GOVT. EARNS P1 TRILLION FROM ‘FUEL MARKING’
Rubio presides ‘out-of-town’ Collectors Meeting in Kalibo
THE ‘Fuel Marking Program’ (FMP) of the government being implemented by the Bureau of Customs (BOC) thru the Enforcement Group (EG) has already yielded more than P1 trillion in revenue since it was officially launched in 2019.
The figure was presented to Commissioner Bienvenido Rubio and other top customs officials during a ‘high level briefing’ they held to review the status of the FMP with their partners, SGS Philippines and SICPA SA, last November 20.
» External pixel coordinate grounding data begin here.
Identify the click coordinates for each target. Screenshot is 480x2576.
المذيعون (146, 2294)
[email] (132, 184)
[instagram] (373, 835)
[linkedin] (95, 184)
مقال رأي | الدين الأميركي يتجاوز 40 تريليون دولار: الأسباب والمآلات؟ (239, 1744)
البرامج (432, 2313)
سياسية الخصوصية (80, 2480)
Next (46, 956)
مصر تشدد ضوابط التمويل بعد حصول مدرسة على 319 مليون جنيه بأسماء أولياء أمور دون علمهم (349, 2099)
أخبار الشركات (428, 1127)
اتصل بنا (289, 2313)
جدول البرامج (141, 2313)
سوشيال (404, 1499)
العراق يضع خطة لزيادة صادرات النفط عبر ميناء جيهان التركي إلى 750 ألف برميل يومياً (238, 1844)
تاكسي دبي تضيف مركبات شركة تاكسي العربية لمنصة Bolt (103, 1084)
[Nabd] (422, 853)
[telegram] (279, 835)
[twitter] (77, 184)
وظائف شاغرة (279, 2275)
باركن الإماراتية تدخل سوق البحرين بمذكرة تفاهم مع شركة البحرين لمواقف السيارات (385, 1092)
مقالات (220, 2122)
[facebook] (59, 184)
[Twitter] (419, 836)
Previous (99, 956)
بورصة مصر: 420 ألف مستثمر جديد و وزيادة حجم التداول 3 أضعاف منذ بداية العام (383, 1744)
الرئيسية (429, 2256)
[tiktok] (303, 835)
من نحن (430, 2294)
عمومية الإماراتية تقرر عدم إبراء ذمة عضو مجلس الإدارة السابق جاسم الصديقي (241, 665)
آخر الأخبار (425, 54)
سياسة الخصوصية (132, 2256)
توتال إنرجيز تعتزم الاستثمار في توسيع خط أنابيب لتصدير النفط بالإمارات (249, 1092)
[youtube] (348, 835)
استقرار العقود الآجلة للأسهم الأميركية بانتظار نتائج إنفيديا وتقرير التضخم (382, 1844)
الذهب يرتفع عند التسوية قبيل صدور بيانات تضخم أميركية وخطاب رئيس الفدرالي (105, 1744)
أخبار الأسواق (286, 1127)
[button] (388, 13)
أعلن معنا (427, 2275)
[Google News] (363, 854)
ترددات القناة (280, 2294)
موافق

The SICPA and SGS teams represented by David Burke, Aspac regional managing director and Mostafa Nasri, global service manager, respectively, reported that as of November 2024, a total of 89.35 billion liters of fuel have been successfully marked, generating ₱1.028 trillion in taxes, of which, ₱204.18 billion was collected alone at the start of the year.
The FMP underwent a series of ‘test runs’ before it was implemented on a nationwide scale in March 2019. From inspecting fuel tankers and oil depots, the inspection now reaches down to pumping/gas stations to ensure that no smuggled fuel is being sold in the market.
From 11.16 billion liters in marked fuel in 2019, the figure immediately rose to 15.69 billion liters the following year, valued at P109.36 billion and from where P21.81 billion in duties and taxes was collected by the government (Pinoy Expose, January 17, 2021).
Rubio noted that their strong partnership also resulted thus far to 84 apprehensions and the filing of 21 fuel smuggling cases, including a conviction for illegal fuel trading.
The FMP is specifically designed to address the problem of oil and fuel smuggling and plug leakages in the government’s revenue sources.
The officials of SGS Philippines Inc. and SICPA SA also expressed gratitude to the Fuel Marking Program Project Implementation Office (FMP-PIO) headed by Deputy Commissioner for Enforcement, Atty. Teddy S. Raval. Raval was on an official trip abroad, during the briefing.
Other key attendees include Deputy Commissioner of the Assessment and Operations Coordinating Group, Atty. Vener S. Bacquiran, Deputy Commissioner of the Revenue Collection Monitoring Group, Atty. Clarence S. Dizon and, Financial Management Office Director, Bienvenido R. Datuin Jr.
Rubio chairs Collectors’ Meet in Kalibo
To further boost the morale of his officials, Rubio meanwhile, presided an out-of-town customs collectors’ conference simultaneous with his visit at the Kalibo International Airport, the following day, November 21.
The airport, under Collector Melisa P. Andana, is a subport of the Iloilo Collection District headed by Collector Ciriaco Ugay.
During his visit Rubio took time to meet with subport officials and commended their efforts, particularly the successful implementation of the eTravel system at Kalibo International Airport and Boracay Airport.
He expressed hope that the high standards of service demonstrated during the system’s pilot phase would continue.
Rubio also highlighted the impressive performance of the Kalibo International Airport in revenue collection, noting that the airport had surpassed its target collection by more than 200 percent.
“I also commend the Kalibo International Airport for collecting a total of P6.82 million in revenue from January to November 14, 2024, surpassing the Port’s target collection of P2.930 million, by 232.79 percent.
“Maliit na puwerto, kakaunti ang mga empleyado, pero paniguradong malayong malayo ang mararating ng mga buwis na inyong nakolekta para sa ating bayan,” Rubio emphasized.
Rubio also took the opportunity to personally thank the dedicated personnel at Kalibo International Airport, recognizing their hard work and sacrifices.
At the Collectors’ Conference, the Customs Chief emphasized the need for continued focus and cooperation in achieving the BOC’s targets for the remainder of 2024.
The BOC is tasked to collect P959 billion in revenue for this year.